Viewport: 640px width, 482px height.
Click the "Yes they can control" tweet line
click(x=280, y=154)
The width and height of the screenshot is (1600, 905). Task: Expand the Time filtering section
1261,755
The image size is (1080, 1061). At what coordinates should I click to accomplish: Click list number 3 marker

******************************

* _Requirement_
Your answer should consist of every entry, repeated exactly.

* _Solved exercise_
Viewport: 640px width, 482px height.
Click the "Yes they can control" tweet line
click(x=280, y=154)
The width and height of the screenshot is (1600, 905). Task: Expand the Time filtering section
1261,755
The image size is (1080, 1061). At what coordinates should I click to accomplish: Click list number 3 marker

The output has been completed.